The car and its driver have very little similarity and it is very hard to determine the nature of the driver from the study of the car. Conversely, the individual car and the concept of the car have a far greater similarity and the study of the car can reveal the nature of the underlying concept. Accordingly, the conflict between science and religion seems much greater in Abrahamic religions than in Vedic philosophy. However, to understand the Vedic view, matter has to be described as representations or symbols of meanings, rather than meaningless things to which we give meanings. This in turn entails a revision to the dogmas about matter, space-time, and causality in science.

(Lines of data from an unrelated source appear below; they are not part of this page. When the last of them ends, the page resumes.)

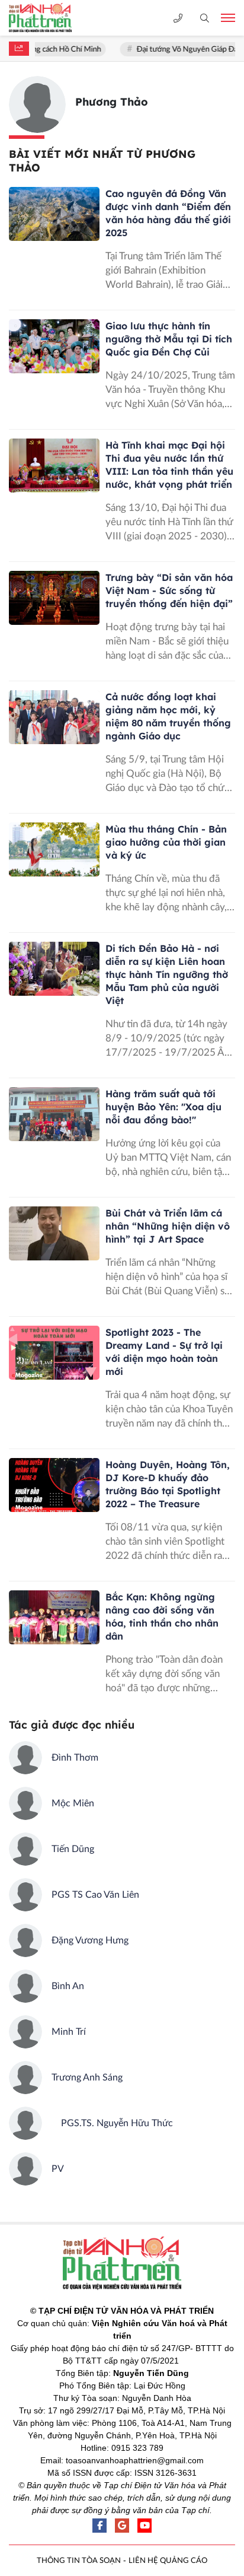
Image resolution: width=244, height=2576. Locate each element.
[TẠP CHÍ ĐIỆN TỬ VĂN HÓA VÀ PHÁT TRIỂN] (50, 18)
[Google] (122, 2525)
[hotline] (178, 18)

The book argues that when such revisions have occurred, the conflict between religion and science would not exist.

The book shows that revisions to the ideology of matter, space-time, and causality are entailed even by the fundamental problems of indeterminism, incompleteness, and incomputability in science. It traces the genesis of these problems to the physical and non-semantic treatment of matter and shows how the problems are addressed when the theory of matter is revised to incorporate meanings.

That brings us to the central theme of the book—the critique of atheism. The book critiques the foundations of atheism both in the context of present science as well as in light of the semantic view. It shows why some of the fundamental ideas underlying atheism—namely, reductionism, materialism, determinism, evolutionism, and relativism, are false. The book argues that problems in modern science point towards a new view of nature that exists not as individual objects in a linear space-time but as multiple tiers of hierarchically more abstract concepts. This view of nature is called the hierarchical space-time view in which locations in space and time are not of the same type. Rather, some locations are more abstract than others, and the universe is structured like a tree rather than as a field.

The conflict between religion and science, in this view, is based on a flawed understanding of how reason and experiment are used to acquire knowledge. The book describes how reason and experiment can be used in two ways—discovery and verification—and while the nature of truth can never be discovered by reason and experiment, it can be verified in this way. This results in an epistemology in which truth is discovered via faith, but it is verified by reason and experiment.